▸ **Data extracts**:
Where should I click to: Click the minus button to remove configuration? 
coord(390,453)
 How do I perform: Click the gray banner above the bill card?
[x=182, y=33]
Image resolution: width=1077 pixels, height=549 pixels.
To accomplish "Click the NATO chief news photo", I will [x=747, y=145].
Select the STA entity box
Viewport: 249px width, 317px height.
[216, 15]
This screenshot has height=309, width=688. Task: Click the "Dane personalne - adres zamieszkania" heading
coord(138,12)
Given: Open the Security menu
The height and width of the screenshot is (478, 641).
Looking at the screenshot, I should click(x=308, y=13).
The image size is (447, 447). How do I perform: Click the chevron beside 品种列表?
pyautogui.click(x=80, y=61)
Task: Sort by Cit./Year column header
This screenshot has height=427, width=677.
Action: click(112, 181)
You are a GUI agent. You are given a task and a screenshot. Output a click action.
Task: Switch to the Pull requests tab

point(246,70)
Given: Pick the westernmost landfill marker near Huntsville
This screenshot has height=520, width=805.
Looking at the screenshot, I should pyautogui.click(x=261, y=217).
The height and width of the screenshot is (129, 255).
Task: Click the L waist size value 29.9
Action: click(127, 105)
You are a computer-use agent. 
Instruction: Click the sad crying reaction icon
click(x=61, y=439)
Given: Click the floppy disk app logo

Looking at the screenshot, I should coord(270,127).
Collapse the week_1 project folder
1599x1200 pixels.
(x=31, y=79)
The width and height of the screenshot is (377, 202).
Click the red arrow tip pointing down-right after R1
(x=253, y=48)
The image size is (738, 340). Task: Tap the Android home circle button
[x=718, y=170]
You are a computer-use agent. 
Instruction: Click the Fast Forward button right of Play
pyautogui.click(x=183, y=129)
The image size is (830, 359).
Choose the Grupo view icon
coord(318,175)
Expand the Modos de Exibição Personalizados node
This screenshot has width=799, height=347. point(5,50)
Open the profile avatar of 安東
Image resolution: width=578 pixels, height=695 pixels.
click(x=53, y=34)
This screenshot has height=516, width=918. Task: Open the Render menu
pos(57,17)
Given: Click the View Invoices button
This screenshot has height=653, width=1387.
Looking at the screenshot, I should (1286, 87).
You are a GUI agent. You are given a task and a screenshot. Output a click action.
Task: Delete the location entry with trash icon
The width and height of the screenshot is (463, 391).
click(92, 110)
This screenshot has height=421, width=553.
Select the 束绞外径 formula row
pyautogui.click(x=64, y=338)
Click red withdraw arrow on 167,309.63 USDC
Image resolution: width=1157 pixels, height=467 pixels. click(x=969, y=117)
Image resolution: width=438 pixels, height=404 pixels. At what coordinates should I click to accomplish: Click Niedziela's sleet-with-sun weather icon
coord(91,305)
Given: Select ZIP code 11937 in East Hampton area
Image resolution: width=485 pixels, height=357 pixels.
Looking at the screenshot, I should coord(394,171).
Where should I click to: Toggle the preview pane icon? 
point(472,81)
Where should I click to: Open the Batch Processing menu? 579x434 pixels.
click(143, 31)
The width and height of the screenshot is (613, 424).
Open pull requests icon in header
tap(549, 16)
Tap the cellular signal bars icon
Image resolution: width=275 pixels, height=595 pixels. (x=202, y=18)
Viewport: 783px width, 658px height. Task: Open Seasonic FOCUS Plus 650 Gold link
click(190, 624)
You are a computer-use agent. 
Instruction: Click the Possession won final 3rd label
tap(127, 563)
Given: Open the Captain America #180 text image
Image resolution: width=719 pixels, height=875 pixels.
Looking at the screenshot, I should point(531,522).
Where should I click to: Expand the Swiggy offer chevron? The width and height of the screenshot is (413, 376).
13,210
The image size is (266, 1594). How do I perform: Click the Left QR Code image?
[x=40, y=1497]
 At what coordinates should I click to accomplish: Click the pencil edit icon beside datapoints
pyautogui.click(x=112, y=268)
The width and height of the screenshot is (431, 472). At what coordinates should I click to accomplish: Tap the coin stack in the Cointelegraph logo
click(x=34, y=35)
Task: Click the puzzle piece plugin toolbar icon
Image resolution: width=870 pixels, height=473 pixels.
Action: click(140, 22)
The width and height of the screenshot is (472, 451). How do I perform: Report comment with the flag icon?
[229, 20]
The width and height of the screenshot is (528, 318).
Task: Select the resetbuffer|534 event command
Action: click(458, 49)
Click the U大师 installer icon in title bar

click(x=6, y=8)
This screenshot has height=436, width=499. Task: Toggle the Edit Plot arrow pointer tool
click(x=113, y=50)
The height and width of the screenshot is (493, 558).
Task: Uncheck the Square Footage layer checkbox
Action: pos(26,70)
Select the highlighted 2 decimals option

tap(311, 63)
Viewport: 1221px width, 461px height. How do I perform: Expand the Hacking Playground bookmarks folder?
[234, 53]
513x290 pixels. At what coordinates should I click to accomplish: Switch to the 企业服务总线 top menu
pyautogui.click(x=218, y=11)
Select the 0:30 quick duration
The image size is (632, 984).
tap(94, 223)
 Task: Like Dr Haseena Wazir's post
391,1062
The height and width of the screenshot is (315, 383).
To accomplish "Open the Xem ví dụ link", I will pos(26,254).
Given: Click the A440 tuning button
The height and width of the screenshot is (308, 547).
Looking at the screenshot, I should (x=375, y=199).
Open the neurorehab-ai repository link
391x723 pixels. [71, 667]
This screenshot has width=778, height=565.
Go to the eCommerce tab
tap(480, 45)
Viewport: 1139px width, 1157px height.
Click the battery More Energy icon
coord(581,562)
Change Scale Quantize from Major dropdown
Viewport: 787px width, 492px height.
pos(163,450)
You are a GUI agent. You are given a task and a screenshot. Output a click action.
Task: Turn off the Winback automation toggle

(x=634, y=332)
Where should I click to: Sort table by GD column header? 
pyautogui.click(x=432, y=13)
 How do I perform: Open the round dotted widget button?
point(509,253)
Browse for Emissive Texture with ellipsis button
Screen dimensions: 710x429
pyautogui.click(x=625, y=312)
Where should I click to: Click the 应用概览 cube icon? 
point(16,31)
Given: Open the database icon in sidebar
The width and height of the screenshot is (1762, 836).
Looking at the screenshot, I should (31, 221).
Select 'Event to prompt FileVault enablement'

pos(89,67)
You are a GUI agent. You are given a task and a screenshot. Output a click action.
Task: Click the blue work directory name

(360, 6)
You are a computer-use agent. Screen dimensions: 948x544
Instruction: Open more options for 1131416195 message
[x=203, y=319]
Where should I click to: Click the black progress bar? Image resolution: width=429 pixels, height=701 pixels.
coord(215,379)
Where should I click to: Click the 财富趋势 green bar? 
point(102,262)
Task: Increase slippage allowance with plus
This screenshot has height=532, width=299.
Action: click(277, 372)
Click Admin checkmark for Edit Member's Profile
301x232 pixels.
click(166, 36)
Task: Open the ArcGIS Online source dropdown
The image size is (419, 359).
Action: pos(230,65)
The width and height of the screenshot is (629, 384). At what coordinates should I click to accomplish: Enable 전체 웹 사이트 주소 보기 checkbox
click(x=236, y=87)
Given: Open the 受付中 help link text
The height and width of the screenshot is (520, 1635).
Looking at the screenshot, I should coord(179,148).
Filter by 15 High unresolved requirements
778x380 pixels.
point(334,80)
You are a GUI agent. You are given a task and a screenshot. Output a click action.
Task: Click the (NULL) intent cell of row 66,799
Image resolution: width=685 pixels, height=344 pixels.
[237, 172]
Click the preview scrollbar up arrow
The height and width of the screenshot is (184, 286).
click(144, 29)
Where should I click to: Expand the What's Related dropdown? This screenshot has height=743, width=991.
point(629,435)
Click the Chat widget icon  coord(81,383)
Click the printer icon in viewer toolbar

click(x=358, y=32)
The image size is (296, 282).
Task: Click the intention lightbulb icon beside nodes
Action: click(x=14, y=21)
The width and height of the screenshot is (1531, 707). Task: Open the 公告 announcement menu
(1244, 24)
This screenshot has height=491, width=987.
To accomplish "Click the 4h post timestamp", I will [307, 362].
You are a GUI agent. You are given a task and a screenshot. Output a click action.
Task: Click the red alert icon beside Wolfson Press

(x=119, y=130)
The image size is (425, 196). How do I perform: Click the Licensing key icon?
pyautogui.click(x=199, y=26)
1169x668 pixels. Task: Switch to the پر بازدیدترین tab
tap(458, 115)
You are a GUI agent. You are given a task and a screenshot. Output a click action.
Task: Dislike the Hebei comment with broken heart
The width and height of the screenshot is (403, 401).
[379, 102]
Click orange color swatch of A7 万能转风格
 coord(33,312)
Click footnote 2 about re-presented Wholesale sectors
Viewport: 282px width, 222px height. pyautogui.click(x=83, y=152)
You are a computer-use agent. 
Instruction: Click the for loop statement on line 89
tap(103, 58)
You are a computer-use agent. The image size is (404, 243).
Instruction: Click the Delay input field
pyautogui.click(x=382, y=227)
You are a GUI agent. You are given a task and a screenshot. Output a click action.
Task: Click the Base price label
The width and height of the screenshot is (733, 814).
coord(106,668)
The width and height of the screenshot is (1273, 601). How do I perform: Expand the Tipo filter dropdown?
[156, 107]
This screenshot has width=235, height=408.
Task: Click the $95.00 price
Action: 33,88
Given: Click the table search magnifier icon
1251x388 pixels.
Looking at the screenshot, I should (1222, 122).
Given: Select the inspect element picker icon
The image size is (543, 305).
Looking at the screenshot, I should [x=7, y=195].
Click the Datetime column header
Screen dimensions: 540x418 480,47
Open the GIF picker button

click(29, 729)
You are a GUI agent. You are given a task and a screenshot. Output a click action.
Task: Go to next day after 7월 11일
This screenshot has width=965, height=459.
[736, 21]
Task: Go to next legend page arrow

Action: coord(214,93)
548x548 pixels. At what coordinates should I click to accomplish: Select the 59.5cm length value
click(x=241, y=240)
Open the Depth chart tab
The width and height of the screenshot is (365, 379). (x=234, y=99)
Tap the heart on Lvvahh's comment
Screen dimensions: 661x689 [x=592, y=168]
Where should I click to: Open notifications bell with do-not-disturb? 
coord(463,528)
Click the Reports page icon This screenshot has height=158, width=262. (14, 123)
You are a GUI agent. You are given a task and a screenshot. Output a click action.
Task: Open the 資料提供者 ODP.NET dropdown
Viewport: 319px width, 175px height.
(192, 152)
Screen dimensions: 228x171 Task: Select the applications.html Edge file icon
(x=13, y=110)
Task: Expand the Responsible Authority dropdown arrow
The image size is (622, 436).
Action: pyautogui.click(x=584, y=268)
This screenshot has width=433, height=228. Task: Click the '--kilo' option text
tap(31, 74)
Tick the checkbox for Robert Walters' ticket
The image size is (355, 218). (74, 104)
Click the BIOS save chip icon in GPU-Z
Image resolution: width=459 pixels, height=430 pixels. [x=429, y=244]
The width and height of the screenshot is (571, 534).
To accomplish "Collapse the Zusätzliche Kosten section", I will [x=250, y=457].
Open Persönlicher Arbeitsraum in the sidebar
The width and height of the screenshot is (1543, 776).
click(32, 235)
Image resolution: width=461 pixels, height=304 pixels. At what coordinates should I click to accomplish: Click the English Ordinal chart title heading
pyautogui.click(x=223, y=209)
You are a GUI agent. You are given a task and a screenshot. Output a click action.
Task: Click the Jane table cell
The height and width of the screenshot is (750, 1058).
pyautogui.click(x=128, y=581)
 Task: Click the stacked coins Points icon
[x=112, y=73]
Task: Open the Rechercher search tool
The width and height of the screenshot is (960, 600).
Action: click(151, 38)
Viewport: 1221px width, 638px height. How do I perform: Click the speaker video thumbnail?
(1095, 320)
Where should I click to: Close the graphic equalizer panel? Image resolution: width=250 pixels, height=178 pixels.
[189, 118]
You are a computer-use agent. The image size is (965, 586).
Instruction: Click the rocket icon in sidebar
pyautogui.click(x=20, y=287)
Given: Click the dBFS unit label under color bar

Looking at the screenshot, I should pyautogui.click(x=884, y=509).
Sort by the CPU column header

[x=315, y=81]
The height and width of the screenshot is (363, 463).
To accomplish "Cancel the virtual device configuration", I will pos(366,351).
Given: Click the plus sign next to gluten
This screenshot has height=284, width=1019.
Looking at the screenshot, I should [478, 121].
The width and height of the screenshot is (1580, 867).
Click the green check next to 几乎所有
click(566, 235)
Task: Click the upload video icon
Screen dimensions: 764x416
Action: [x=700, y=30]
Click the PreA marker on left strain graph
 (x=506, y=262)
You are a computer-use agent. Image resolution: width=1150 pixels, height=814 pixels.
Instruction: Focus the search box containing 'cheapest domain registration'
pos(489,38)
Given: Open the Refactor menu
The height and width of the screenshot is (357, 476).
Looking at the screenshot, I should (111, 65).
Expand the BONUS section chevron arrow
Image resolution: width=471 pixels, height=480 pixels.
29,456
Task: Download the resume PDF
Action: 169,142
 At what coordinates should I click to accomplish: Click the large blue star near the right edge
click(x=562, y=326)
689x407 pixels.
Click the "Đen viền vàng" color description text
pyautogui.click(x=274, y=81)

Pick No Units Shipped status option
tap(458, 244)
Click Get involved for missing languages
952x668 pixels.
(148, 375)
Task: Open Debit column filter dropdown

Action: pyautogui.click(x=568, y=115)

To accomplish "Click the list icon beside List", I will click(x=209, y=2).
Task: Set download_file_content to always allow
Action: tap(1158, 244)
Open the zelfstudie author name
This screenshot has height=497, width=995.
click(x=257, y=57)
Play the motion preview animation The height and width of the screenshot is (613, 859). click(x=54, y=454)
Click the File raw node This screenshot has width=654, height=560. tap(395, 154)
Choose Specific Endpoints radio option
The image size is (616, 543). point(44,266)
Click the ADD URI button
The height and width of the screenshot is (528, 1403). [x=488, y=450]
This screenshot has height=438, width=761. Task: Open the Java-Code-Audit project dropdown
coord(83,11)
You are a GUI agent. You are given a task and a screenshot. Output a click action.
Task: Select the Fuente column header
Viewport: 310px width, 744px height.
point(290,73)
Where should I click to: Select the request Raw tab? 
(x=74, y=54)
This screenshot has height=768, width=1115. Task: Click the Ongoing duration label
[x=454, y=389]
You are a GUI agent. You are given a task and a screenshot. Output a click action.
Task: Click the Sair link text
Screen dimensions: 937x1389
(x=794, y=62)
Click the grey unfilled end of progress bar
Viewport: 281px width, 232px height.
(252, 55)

▸ **Activity**: Nothing past the line containing "Given: Pick the" should be restated; transcribe the material exactly from its first line through that line.

▸ **Expected output**:
Where should I click to: Click the minus button to remove configuration? 
coord(390,453)
 How do I perform: Click the gray banner above the bill card?
[x=182, y=33]
Image resolution: width=1077 pixels, height=549 pixels.
To accomplish "Click the NATO chief news photo", I will [x=747, y=145].
Select the STA entity box
Viewport: 249px width, 317px height.
[216, 15]
This screenshot has height=309, width=688. Task: Click the "Dane personalne - adres zamieszkania" heading
coord(138,12)
Given: Open the Security menu
The height and width of the screenshot is (478, 641).
Looking at the screenshot, I should click(x=308, y=13).
The image size is (447, 447). How do I perform: Click the chevron beside 品种列表?
pyautogui.click(x=80, y=61)
Task: Sort by Cit./Year column header
This screenshot has height=427, width=677.
Action: click(112, 181)
You are a GUI agent. You are given a task and a screenshot. Output a click action.
Task: Switch to the Pull requests tab

point(246,70)
Given: Pick the westernmost landfill marker near Huntsville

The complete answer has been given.